*** Opening Supplied material ***

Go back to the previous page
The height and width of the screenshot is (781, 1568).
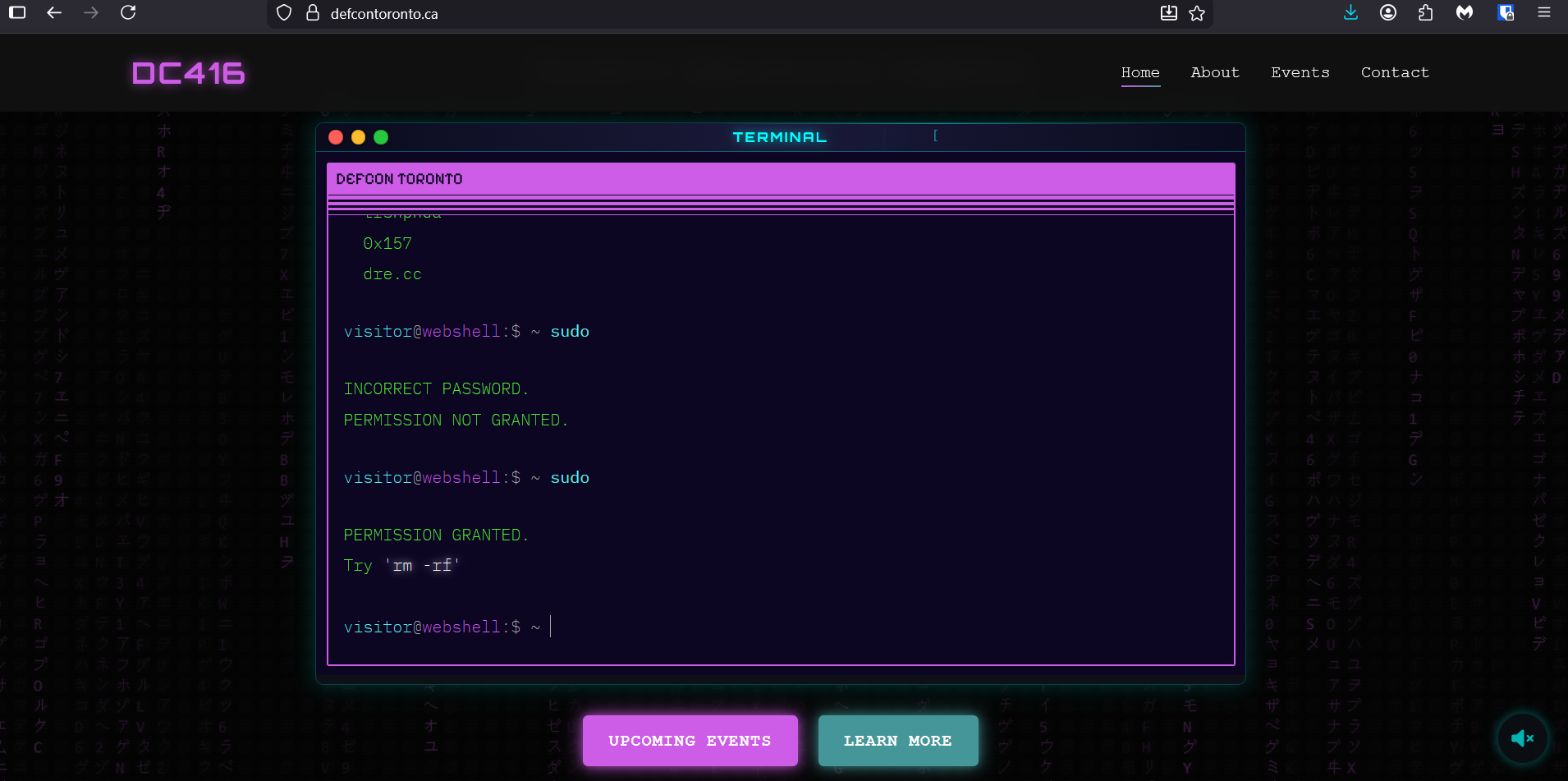coord(54,12)
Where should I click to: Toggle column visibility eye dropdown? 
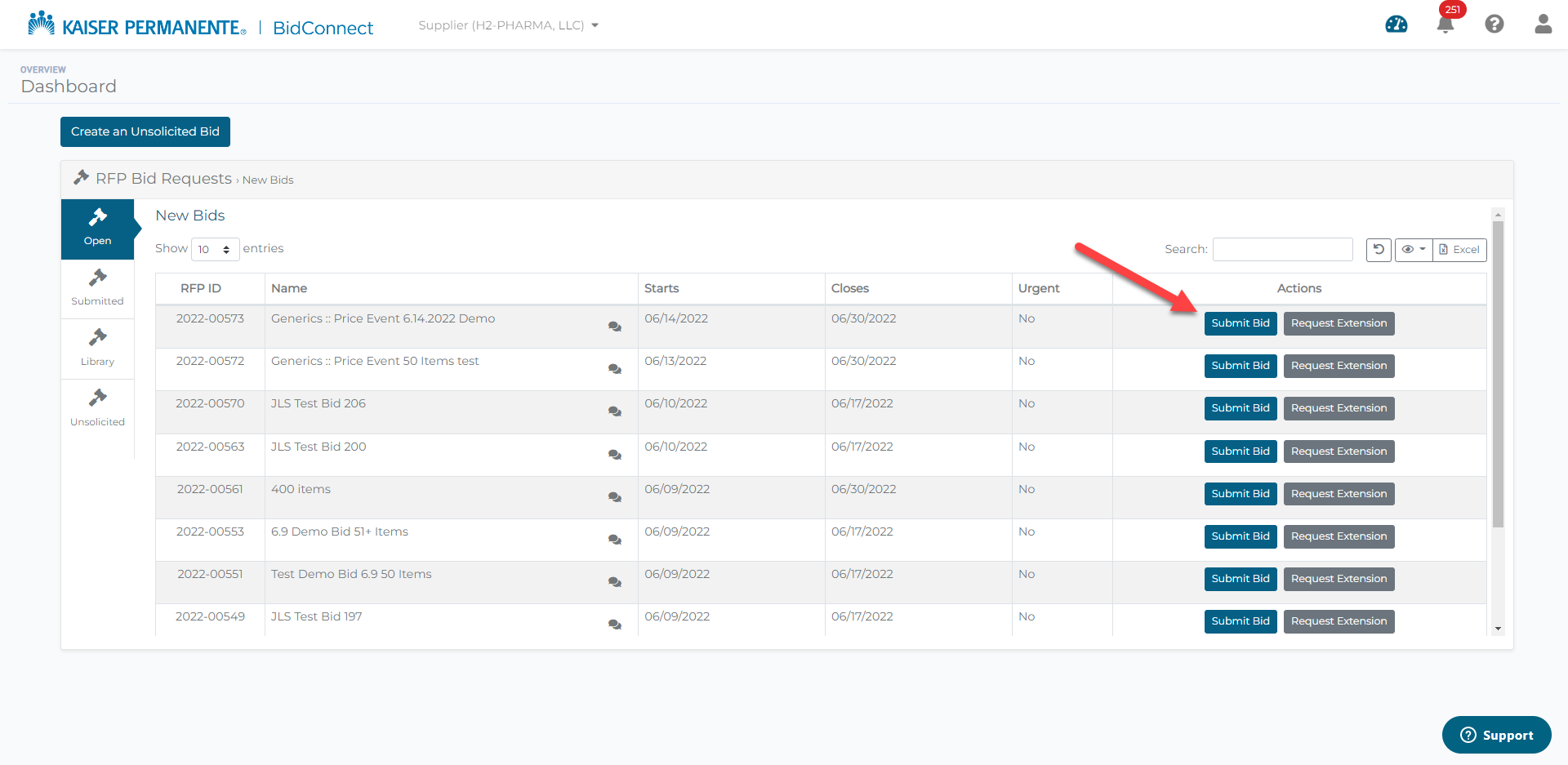(x=1414, y=250)
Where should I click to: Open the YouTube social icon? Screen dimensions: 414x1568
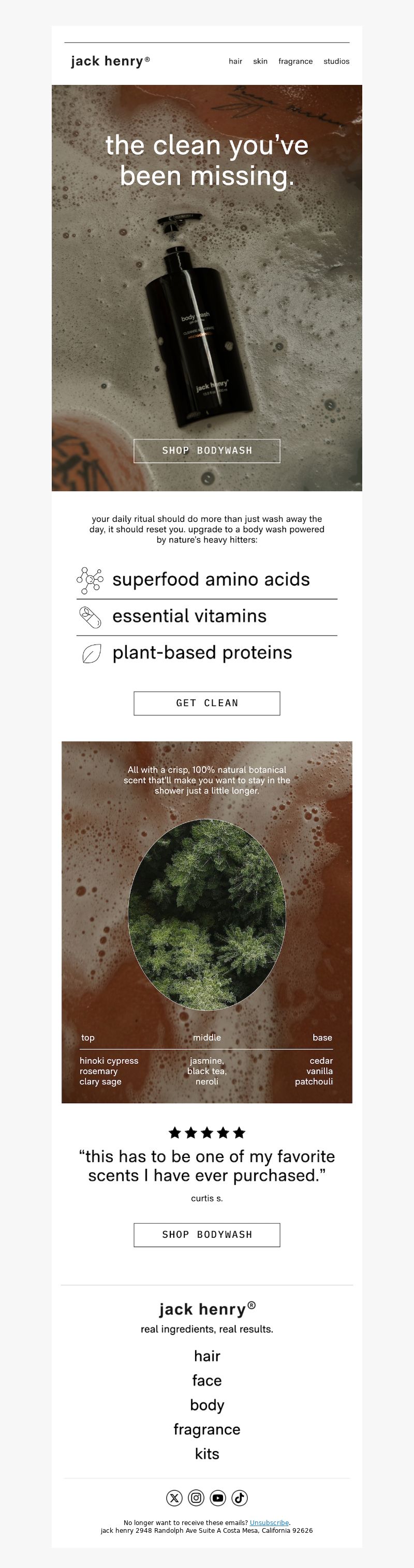[x=218, y=1498]
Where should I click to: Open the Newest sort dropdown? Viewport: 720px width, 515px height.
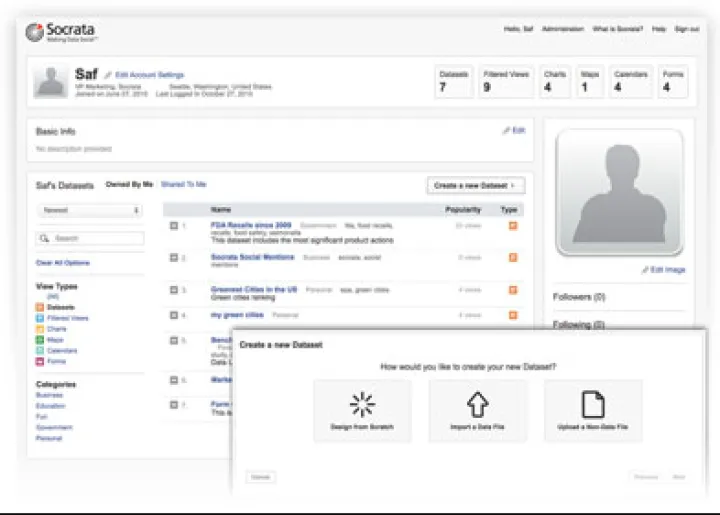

*** Closing Supplied material ***

§ What to work on:
Print each line of the listing exactly and include no pictures.

§ Output of the task:
Go back to the previous page
The height and width of the screenshot is (781, 1568).
coord(54,12)
Where should I click to: Toggle column visibility eye dropdown? 
(x=1414, y=250)
Where should I click to: Open the YouTube social icon? Screen dimensions: 414x1568
[x=218, y=1498]
Where should I click to: Open the Newest sort dropdown? Viewport: 720px width, 515px height.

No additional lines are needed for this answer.